Geschrieben von: Anika, 9b und Merle, 9c

Am Samstag, den 16. September 2018 ließen wir, sieben Schülerinnen aus den Jahrgangsstufen 9 und 10, die Grenzen Deutschlands hinter uns, um zur polnischen Großstadt Wrocław (deutsch = Breslau) zu fahren, um dort an dem nächsten Austausch im Rahmen des Erasmus+ Projekts teilzunehmen, in dem es um den Schutz der Ostsee geht. Nach einer vierstündigen Fahrt kamen wir an der Schule an und wurden von unseren Gastfamilien empfangen.



Am nächsten Tag startete das Programm mit einer Willkommensrede des Schulleiters. Darauf folgten Präsentationen über Polen und der Stadt Wrocław. Die jeweiligen Schulen wurden von den teilnehmenden Ländern, Polen, Dänemark, Litauen, Estland und Deutschland präsentiert. Mittags erkundeten wir Wrocław von oben. Dazu besuchten wir den sogenannten Sky Tower und fuhren mit dem Fahrstuhl in den 49. Stock. Nach dem Mittagessen wurden wir 2 Stunden lang durch die Altstadt geführt und machten uns mit der Stadt vertraut.


Am Dienstag arbeiteten wir an einer Fortsetzung für unsere Fotostory, welche über die verschiedenen Wege der Verschmutzung der Ostsee informieren soll. Um weitere Informationen und Ideen zu sammeln, besuchten wir ein Museum, welches aufs Wasser spezialisiert ist und passenderweise Hydropolis heißt. Nach der Mittagspause fuhren wir auf der Oder entlang und sammelten Wasserproben.

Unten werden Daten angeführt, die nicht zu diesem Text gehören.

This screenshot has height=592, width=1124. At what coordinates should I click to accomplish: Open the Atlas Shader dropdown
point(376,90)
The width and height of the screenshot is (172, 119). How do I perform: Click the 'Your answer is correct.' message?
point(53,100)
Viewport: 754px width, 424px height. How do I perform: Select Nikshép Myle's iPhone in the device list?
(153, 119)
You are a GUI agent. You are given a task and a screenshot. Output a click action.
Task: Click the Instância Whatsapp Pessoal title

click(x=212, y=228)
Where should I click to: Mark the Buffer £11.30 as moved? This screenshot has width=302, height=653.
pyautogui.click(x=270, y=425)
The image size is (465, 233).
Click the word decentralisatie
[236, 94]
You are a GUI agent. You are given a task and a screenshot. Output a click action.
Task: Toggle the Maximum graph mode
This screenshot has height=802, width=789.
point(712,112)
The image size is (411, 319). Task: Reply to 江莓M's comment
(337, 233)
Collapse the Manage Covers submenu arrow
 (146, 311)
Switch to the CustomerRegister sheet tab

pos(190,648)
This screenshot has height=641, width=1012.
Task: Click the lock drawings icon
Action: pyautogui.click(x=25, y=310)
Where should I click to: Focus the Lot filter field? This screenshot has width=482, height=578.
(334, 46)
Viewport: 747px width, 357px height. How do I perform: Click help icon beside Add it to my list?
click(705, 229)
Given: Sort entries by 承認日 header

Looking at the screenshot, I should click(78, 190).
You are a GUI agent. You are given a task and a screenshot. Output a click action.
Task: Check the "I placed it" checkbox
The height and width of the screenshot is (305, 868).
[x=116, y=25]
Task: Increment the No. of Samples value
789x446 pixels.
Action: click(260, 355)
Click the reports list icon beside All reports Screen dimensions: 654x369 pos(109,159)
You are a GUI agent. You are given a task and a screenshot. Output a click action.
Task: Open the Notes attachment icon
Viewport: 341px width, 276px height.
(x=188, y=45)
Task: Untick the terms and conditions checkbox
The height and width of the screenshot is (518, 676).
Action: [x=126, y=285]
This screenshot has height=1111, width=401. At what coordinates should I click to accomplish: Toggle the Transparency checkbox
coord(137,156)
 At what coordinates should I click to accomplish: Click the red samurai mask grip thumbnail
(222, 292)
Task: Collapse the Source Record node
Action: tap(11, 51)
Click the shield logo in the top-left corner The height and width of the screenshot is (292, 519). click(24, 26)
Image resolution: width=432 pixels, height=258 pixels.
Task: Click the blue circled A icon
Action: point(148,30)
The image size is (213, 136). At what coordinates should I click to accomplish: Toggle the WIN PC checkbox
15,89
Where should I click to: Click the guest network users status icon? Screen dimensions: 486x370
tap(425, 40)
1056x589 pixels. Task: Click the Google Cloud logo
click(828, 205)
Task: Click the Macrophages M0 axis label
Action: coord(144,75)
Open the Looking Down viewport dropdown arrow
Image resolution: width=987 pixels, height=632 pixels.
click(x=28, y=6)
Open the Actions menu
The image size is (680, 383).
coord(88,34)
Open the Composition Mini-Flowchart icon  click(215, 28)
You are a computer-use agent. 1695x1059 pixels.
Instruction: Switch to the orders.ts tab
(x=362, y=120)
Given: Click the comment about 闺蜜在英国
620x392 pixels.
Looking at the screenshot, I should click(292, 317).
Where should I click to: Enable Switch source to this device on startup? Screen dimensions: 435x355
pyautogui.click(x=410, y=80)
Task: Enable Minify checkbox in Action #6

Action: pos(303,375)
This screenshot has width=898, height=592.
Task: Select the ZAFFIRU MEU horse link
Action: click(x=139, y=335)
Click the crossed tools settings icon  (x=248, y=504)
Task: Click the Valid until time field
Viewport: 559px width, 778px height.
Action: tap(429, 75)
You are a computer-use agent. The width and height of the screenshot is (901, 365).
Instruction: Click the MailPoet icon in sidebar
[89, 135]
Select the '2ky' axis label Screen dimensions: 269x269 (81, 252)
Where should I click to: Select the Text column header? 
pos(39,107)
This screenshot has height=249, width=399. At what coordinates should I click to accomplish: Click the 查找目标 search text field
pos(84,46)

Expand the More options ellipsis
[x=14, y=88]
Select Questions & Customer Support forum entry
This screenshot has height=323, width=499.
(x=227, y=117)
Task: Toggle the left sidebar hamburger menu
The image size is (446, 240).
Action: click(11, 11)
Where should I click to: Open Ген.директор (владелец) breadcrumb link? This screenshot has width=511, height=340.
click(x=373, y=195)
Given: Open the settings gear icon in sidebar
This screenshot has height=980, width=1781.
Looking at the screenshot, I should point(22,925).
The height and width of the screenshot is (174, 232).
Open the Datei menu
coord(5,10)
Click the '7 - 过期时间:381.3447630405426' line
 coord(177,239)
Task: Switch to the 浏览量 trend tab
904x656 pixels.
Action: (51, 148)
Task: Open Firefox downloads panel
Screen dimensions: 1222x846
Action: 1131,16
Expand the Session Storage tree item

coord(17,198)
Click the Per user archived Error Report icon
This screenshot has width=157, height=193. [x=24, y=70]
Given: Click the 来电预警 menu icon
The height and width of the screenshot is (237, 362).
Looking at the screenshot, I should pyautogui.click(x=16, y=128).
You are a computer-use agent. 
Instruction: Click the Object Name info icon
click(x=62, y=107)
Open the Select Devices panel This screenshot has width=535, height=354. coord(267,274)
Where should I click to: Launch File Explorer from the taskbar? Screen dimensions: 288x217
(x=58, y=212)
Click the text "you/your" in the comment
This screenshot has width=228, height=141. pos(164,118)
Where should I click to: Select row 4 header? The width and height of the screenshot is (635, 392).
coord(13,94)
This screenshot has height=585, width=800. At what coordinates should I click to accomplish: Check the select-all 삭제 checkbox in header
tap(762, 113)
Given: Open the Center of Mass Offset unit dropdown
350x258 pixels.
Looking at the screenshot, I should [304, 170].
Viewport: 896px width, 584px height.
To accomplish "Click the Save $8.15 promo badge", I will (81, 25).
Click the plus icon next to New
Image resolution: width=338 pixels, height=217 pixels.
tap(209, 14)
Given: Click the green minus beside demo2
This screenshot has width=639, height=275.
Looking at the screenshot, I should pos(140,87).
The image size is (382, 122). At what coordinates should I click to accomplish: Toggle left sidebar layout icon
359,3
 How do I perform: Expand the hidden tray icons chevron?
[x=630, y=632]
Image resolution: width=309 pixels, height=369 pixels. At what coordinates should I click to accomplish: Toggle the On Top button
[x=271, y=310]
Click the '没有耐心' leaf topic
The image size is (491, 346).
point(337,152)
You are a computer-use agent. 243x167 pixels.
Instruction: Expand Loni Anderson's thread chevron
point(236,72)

Am Mittwoch sind wir mit allen Austauschschülern des Projektes in den polnischen Nationalpark Heuscheuergebirge (Park Narodowy Gór Stołowych) gefahren. Dort sind wir gewandert und haben verschiedene Aussichtspunkte besichtigt. Das Heuscheuergebirge ist ein Sandsteingebirge und es ähnelte dem Elbsandsteingebirge. Verschiedene Felsformationen sahen wie Figuren aus, es gab tiefe Schluchten und Felsenlabyrinthe. Allen hat die Wanderung Spaß gemacht aber hinterher waren wir froh, wieder im Bus sitzen zu können um zu unseren Gastfamilien zurückzufahren.


Am Donnerstag waren wir zuerst im Japanischen Garten in Wroclaw, anschließend sind wir in den Zoo gegangen und haben dort gemeinsam das Aquarium besichtigt. Danach konnten wir alleine den restlichen Zoo erkunden. Der Zoo war sehr abwechslungsreich angelegt und hat allen gut gefallen. Am Nachmittag waren wir in der Schule und haben an der Fotostory zum Thema Wasser und Wasserverschmutzung gearbeitet. Anschließend konnte jeder individuell seinen Nachmittag mit den Gastschülern gestalten.


Am letzten Tag vor der Heimreise wurden in der Schule die Wasserproben, die wir an den Tagen zuvor der Oder entnommen haben, ausgewertet. Wir haben verschieden Werte bestimmt und z.B. den Verschmutzungsgrad ermittelt. Es war wie Chemieunterricht auf Englisch. Nach dem Mittagsessen in der Schule hatten wir 2 Stunden Freizeit, bevor sich alle zum gemeinsamen Bowlen getroffen haben. Das war das letzte Mal, dass wir alle Schüler aus den verschiedenen Ländern gesehen haben und alle waren traurig, ihre neuen Freunde verabschieden zu müssen.


Es war eine tolle erlebnisreiche Woche mit vielen neuen Eindrücken, Bekanntschaften und Erfahrungen und alle waren froh, an diesem Austauschprogramm teilgenommen zu haben.